The large variability in the OTU estimates produced by different methodologies also had a significant effect on commonly inferred ecological parameters. The Chao1 (SChao1) [27] and ACE (SAce) [28] richness estimators and the Shannon diversity (H) index [29] are measures commonly used to approximate the level of diversity present in an environment. Restricting our analysis to methodologies with distance thresholds from 0.01-0.05, these three measures were found to be highly sensitive to differences in OTU structure. Under the true (annotated) species clustering, SAce = 57, SChao1 = 67, and H = 3.41. SAce and SChao1 estimates for the computed OTU clusterings ranged from 52 to 427 and 84 to 466 phylotypes, respectively, while Shannon diversity indices ranged from 3.04 to 4.66 (Figure (Figure3).3). Accurate estimates of the diversity of an environment are essential when planning whole-genome shotgun metagenomics sequencing projects, and an environment whose diversity is incorrectly perceived to be too high might not be studied at a metagenomic level.

Figure 3
Variability in nonparametric estimators and diversity indices using a clustering distances 0.01-0.05. Plots of (a) Ace and Chao1, and (b) Shannon measures reveal significant sensitivity to OTU sets. Each plotted methodology used either the MUSCLE, ClustalW, ...

Partial masking of MSAs

To improve phylogenetic analyses, researchers often remove hypervariable segments of MSAs either manually or using a filter such as LaneMask [30,31]. We explored the impact of this approach on OTU clustering. Specifically, we used the GreenGenes LaneMask filter, which reduces a NAST alignment to 1287 highly conserved columns. The results are surprising - on average, employing LaneMask resulted in a worse approximation of the true species composition than the unmasked alignment (see Figure Figure4).4). This suggests that the use of a generic mask might be inappropriate when analyzing highly similar sequences with the goal of constructing OTUs, though its use may still be relevant to phylogenetic analyses of divergent sequences.

Figure 4
Sensitivity of OTU structure to masking. Comparison of OTU sets constructed with (x-axis) and without (y-axis) the application of a LaneMask to the multiple alignment generated by NAST. Both axes are labeled by the corresponding VI distance from the true ...
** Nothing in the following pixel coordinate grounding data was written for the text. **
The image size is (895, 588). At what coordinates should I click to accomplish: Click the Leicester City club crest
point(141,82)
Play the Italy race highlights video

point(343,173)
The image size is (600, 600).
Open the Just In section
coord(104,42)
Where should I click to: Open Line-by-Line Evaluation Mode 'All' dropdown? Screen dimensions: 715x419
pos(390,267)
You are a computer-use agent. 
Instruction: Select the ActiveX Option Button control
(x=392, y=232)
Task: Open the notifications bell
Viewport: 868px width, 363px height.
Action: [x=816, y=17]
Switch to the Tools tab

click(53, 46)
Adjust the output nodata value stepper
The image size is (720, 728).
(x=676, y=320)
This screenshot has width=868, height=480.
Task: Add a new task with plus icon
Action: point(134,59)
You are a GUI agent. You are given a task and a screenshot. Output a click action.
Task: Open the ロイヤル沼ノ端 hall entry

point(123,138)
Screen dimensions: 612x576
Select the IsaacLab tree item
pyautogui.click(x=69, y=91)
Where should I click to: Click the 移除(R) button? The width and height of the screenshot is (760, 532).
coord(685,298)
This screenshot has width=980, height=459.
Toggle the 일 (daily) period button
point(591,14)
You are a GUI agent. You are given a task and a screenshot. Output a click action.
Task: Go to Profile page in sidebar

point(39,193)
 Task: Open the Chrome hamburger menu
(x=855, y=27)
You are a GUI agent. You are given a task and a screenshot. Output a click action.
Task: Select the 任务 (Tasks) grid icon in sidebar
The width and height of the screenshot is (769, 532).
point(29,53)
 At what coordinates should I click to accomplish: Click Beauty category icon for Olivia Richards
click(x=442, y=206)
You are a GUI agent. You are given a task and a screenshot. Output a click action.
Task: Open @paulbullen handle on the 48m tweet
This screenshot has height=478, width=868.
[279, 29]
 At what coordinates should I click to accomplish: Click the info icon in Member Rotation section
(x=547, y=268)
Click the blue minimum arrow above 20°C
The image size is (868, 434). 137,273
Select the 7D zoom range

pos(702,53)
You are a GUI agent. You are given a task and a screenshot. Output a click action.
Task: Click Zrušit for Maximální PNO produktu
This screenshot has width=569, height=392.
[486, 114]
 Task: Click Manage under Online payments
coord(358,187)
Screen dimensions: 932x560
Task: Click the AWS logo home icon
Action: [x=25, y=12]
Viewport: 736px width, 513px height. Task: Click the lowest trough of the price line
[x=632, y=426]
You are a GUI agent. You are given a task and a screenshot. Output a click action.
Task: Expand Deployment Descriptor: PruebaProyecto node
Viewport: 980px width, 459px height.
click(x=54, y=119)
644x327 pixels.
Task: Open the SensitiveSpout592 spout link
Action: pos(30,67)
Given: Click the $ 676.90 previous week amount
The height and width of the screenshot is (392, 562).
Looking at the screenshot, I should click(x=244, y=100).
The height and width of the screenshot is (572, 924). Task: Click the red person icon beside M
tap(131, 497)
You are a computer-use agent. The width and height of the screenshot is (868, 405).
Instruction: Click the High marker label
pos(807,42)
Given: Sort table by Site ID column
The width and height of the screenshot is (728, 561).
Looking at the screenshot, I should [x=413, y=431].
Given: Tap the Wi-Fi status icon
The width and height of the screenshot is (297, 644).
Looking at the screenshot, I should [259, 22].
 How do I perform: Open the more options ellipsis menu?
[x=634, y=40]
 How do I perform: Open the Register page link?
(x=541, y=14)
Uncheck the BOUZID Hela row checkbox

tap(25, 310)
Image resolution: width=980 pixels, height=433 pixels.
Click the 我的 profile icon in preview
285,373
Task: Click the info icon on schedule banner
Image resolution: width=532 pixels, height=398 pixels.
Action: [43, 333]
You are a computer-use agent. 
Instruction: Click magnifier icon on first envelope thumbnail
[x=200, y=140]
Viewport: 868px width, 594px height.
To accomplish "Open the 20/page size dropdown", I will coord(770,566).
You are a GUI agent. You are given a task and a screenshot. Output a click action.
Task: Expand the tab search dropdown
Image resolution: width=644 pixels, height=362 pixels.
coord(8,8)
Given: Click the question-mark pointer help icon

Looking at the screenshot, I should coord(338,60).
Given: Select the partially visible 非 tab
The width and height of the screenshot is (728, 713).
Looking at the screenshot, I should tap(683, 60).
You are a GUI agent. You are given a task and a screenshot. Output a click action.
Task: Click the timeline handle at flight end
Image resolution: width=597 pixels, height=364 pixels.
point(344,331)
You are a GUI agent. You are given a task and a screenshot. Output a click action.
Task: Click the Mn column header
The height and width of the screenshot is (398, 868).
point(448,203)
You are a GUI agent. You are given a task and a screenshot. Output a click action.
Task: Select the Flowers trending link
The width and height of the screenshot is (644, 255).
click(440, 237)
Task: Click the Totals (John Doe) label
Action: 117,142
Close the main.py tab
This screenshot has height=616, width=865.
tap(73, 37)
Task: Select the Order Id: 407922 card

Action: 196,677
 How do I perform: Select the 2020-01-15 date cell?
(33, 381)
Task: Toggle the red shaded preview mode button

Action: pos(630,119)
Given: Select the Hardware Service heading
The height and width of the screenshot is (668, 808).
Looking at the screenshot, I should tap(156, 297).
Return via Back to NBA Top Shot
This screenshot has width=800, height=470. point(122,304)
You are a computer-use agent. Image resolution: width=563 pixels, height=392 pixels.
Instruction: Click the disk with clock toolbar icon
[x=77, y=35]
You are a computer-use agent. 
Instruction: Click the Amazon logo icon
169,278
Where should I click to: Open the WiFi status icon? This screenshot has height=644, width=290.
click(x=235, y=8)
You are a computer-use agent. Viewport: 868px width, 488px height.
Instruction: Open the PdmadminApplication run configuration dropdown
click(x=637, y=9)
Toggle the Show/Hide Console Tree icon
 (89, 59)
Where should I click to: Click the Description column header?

Semi-supervised clustering alternatives

Our study has so far made the assumption that one of the primary goals of a 16S analysis pipeline is to estimate the composition of an environment at a pre-specified taxonomic level (e.g. species). As demonstrated by our results, the OTU methodologies proposed in the literature fail to achieve this goal, generally overestimating the number of species. Even by systematically evaluating various settings for the parameters of the analysis process, we could not obtain perfect concordance between the OTU structure and the species composition of the environment. This is in part due to the fact that the concept of "species" is born out of gross morphological and phenotypic traits of microorganisms, and therefore cannot be precisely mapped to fine-scale molecular measurements. Furthermore, the rate of evolution varies across the tree of life, making it unrealistic to rely on a single distance threshold.

As an alternative, we investigated the use of a semi-supervised clustering method to adaptively select a set of local distance thresholds that lead to OTUs that better fit the species composition of the environment. Specifically, we employed VI-cut [26], a clustering approach that identifies a cut within a hierarchical clustering tree that maximizes the fit with a labeled subset of the sequences. In the case of 16S analysis, VI-cut constructs a set of OTUs that optimally matches (in terms of VI distance) the species structure of an environment as inferred from a small subset of sequences that have known taxonomic assignments (for more details see Methods).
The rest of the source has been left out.